Schnelles Internet für alle Mönchengladbacher

Schnelles Internet für alle – das soll bis spätestens Ende 2010 auch in Mönchengladbach gelten. So plant es die Bundesregierung in ihrer Breitbandstrategie.
Der Bundestagsabgeordnete Dr. Günter Krings unterstützt diese Initiative und fordert entsprechendes Engagement vor Ort.

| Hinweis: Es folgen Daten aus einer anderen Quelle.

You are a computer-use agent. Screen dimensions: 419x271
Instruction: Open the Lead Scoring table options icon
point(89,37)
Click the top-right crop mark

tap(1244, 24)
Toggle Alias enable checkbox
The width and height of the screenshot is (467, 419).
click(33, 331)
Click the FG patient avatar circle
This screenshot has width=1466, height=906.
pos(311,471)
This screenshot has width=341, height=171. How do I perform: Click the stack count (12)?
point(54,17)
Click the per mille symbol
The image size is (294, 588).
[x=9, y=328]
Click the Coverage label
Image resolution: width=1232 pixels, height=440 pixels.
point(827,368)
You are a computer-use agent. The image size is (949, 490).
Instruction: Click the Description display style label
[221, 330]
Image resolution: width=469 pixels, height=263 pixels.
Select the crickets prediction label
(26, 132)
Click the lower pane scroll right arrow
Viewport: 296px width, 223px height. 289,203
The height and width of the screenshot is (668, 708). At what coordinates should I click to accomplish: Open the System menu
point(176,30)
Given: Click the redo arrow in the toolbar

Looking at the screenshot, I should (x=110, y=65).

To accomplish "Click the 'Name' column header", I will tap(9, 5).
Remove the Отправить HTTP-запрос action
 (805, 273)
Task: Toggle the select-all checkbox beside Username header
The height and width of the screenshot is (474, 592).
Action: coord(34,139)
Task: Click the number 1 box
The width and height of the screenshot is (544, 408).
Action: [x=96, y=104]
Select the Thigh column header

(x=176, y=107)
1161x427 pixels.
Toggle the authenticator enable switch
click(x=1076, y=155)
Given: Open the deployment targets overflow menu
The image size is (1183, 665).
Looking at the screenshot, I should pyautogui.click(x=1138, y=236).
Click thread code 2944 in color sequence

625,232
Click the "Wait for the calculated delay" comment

Die Bundesregierung wird im Rahmen der Breitbandstrategie den Ausbau von schnellen Internetverbindungen fördern: „Das Ziel ist ein flächendeckendes Angebot bis in den letzten Haushalt bis Ende 2010“, erläutert der Bundestagsabgeordnete Dr. Günter Krings. Davon würden auch viele Haushalte in Mönchengladbach profitieren – denn 5% der Haushalte im Stadtgebiet hätten bisher noch nicht die Chance, auf eine schnellen Internetleitung zuzugreifen. Mehr als 150 Millionen Euro werden in verschiedenen Förderprogrammen bereitgestellt.
 
„Wir müssen daneben auch in Mönchengladbach über Synergiemöglichkeiten nachdenken“, fordert Krings. 70% der anfallenden Kosten für den Ausbau von breitbandiger Infrastruktur im Festnetz seien Tiefbaukosten. Die Kosten sinken aber, wenn die verschiedenen Infrastrukturbetreiber stärker über
Kooperationsmodelle nachdenken: „Man könnte zum Beispiel in Abwasserkanälen vergleichweise kostengünstige Glasfasernetze verlegen. Oder bei ohnehin anfallenden Straßenbaumaßnahmen direkt die Infrastruktur fürs schnelle Internet mit verlegen.“ Die Bundesnetzagentur und das Bundeswirtschaftsministerium arbeiten an einem Infrastrukturatlas, der diese Angaben bis Herbst 2009 sammeln soll: „Aber auch vor Ort sollten wir uns hier gemeinsam an einen Tisch setzen
und nach Kooperationsmöglichkeiten suchen.“
 
Breitband-Technologie sei ein wichtiger Standortfaktor. Für Unternehmen sei eine schnelle Internetverbindung ebenso wichtig, wie die Stromversorgung oder eine gute Verkehrsanbindung. Und auch für den einzelnen Bürger bedeute der Zugang zu schnellem Internet eine unverzichtbare Teilhabemöglichkeit an der Wissensgesellschaft.